━━ GIVEN RECORDS

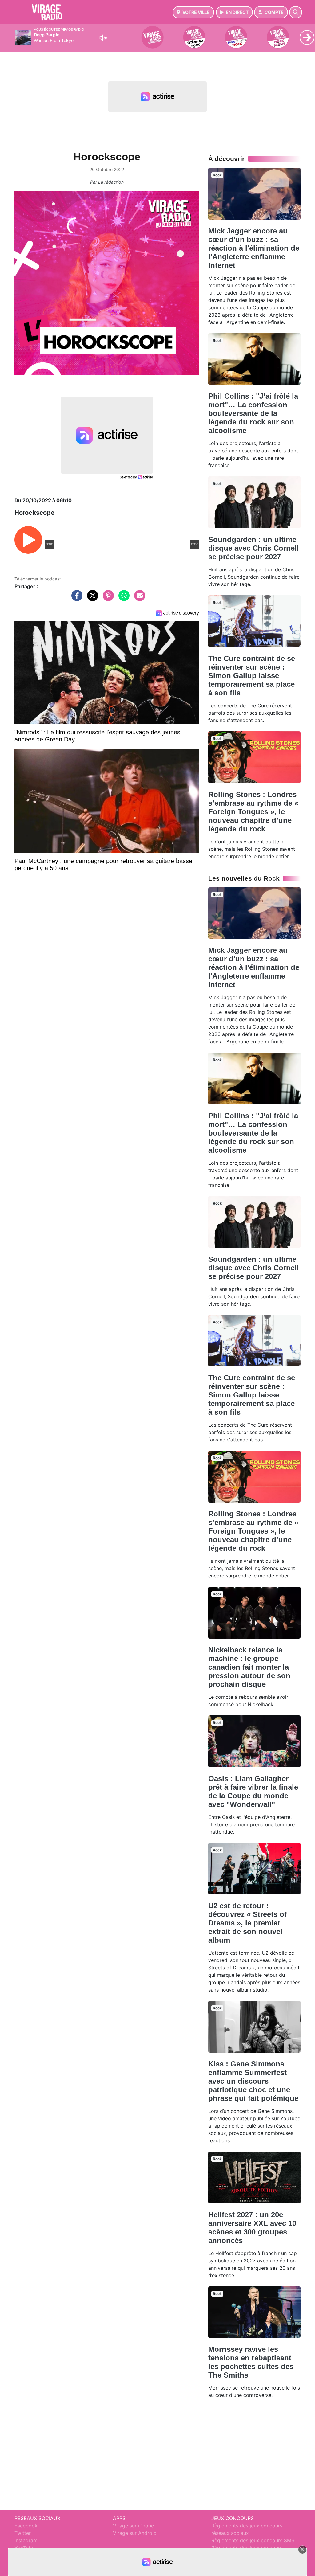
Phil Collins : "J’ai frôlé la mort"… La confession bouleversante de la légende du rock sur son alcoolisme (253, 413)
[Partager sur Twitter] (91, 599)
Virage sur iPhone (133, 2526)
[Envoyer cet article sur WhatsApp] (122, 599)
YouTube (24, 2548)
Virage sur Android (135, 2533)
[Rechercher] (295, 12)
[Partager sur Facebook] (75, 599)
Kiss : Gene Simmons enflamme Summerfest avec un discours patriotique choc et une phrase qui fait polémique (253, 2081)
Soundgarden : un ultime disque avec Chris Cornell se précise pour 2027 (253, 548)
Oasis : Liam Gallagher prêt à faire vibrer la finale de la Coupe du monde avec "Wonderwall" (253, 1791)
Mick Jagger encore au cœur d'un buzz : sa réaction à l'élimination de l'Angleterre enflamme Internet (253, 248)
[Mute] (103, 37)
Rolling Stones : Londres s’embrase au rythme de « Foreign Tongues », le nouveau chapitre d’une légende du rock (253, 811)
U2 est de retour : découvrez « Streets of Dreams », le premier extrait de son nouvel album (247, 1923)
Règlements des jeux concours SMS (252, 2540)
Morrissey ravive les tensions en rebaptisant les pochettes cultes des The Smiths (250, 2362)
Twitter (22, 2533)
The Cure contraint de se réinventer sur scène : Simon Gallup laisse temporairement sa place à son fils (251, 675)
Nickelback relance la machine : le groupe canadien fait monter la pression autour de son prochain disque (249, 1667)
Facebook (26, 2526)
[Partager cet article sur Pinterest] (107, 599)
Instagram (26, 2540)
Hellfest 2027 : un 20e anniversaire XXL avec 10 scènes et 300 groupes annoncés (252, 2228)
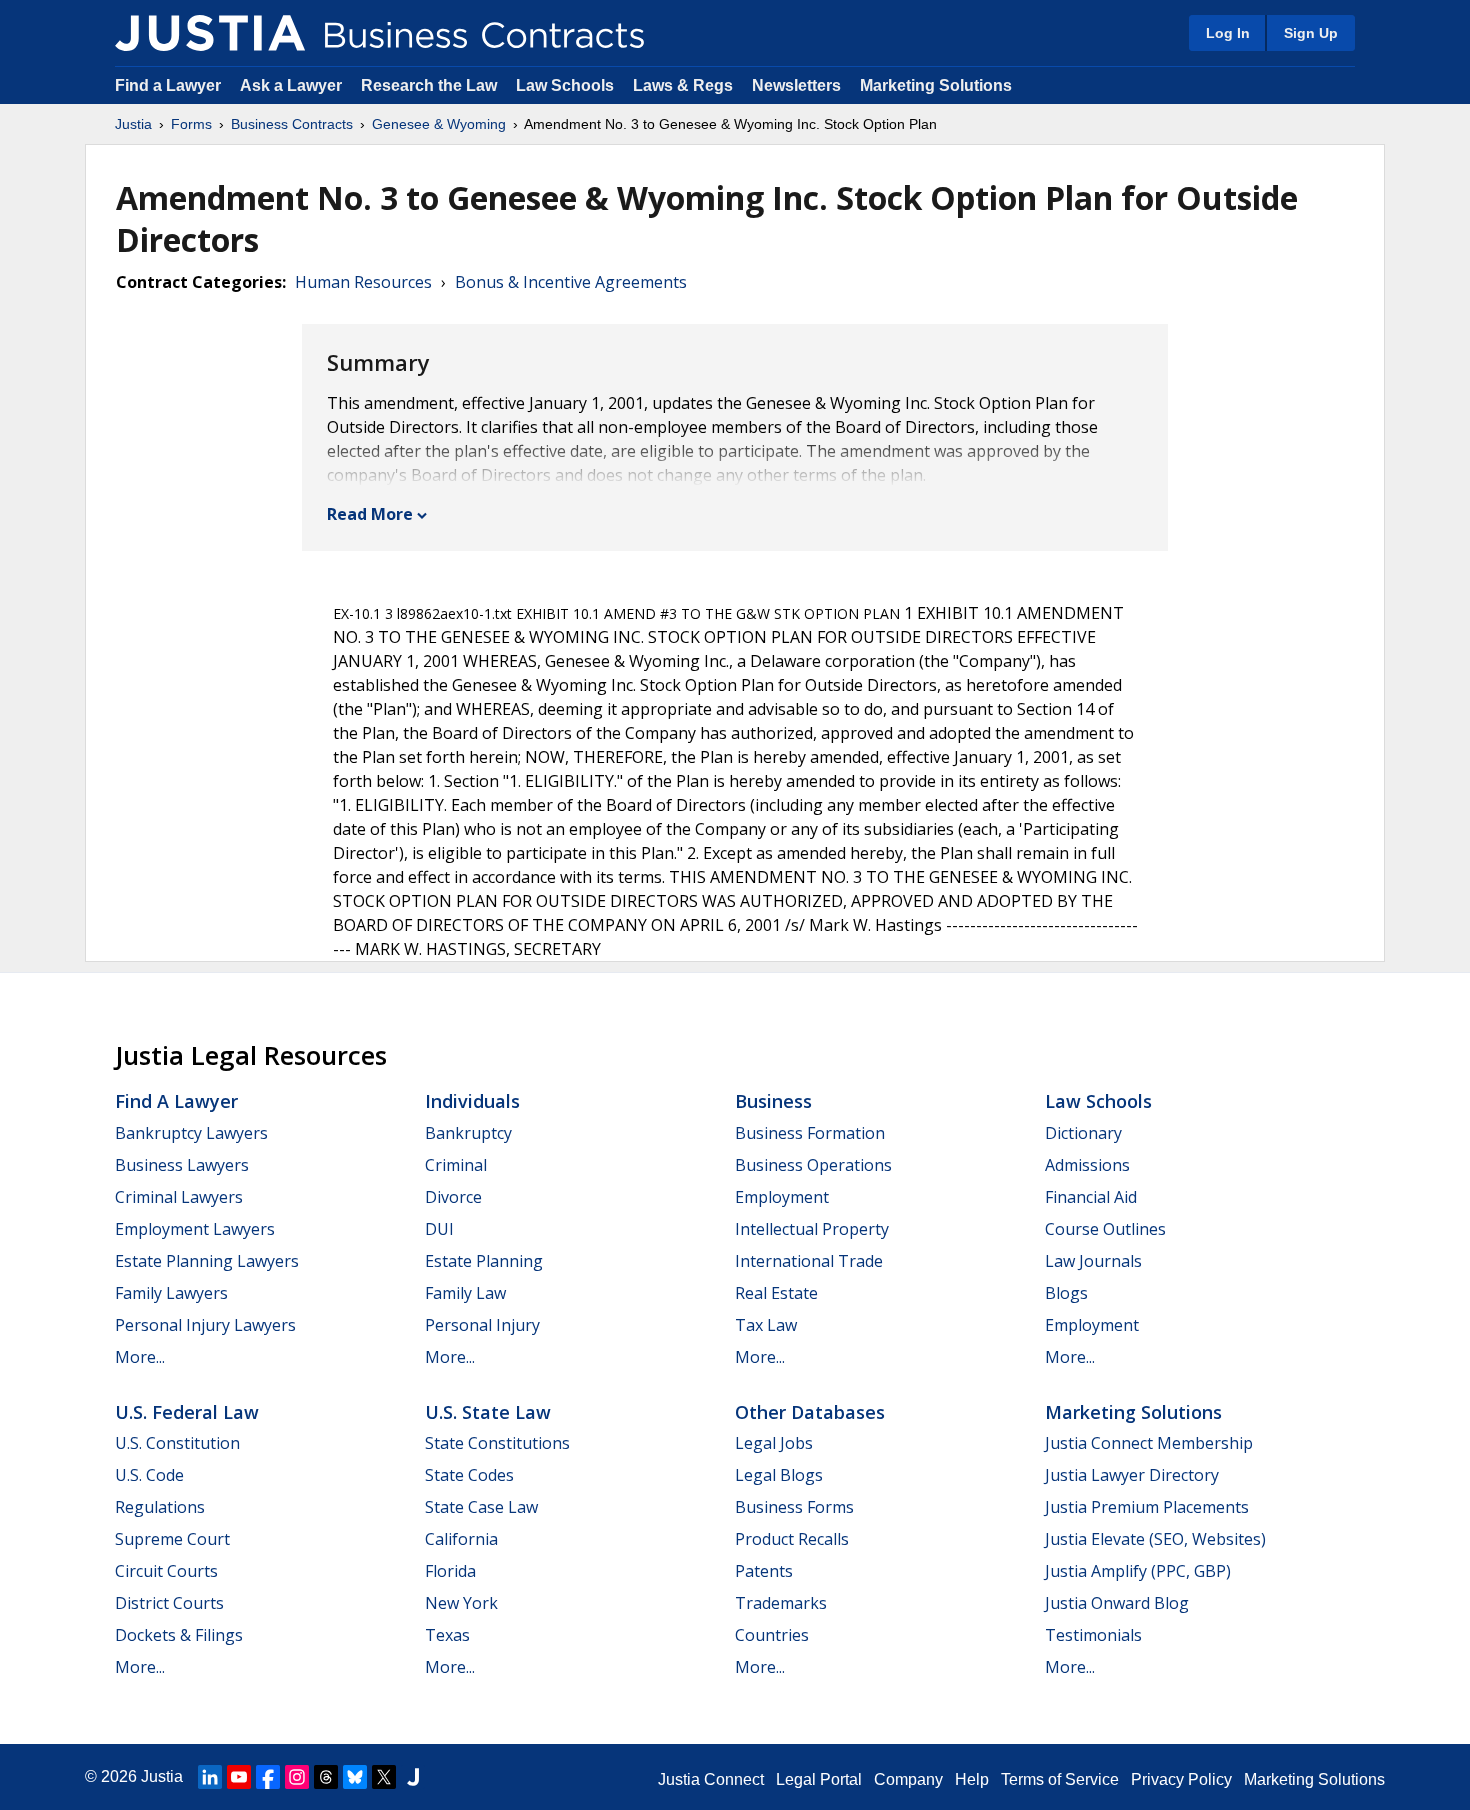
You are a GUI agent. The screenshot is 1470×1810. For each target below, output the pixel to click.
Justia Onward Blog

━━━━
━━ GIVEN RECORDS

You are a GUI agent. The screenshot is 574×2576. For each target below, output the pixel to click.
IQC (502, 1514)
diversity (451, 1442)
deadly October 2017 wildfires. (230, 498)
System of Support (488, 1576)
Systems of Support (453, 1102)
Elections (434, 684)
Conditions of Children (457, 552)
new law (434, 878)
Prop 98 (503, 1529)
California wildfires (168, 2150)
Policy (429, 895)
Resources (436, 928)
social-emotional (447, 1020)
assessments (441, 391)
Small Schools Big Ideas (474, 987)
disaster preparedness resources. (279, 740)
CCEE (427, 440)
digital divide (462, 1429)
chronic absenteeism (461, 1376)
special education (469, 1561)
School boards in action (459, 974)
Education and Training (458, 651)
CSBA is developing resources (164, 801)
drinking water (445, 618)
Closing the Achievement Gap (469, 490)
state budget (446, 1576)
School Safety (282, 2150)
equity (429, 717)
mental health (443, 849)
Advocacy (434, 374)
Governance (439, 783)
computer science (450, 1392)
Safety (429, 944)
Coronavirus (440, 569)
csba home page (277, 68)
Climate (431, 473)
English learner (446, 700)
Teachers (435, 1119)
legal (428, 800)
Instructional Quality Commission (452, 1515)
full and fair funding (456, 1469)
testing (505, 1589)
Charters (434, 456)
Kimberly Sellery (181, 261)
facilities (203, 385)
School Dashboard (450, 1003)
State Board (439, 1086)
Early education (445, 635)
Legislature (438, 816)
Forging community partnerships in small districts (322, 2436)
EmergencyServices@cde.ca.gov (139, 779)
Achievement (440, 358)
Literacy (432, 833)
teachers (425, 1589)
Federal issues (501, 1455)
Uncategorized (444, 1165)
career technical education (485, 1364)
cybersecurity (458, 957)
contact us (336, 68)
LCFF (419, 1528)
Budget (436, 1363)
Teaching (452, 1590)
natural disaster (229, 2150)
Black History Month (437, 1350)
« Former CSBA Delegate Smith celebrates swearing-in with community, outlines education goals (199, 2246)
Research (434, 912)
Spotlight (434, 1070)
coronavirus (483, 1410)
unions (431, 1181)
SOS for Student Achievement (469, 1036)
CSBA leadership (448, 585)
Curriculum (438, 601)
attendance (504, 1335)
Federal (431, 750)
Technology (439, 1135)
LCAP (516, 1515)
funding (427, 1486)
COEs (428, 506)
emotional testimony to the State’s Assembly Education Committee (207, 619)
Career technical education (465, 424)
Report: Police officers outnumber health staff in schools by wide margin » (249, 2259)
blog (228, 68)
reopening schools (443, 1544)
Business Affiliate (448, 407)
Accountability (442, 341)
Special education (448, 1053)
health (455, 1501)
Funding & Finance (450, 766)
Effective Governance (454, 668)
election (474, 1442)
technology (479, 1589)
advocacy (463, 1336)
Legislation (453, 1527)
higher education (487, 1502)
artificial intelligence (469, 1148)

━━━━

(EXERCISE DIRECTIONS) Find the word "below" in the entries above. Copy every line that has it.

(RESULT OF THIS TASK)
You are a GUI agent. The screenshot is 1470×1810. For each target below, output the pixel to click.
You are a GUI agent. The screenshot is 574×2576. For each target below, output the pixel to click.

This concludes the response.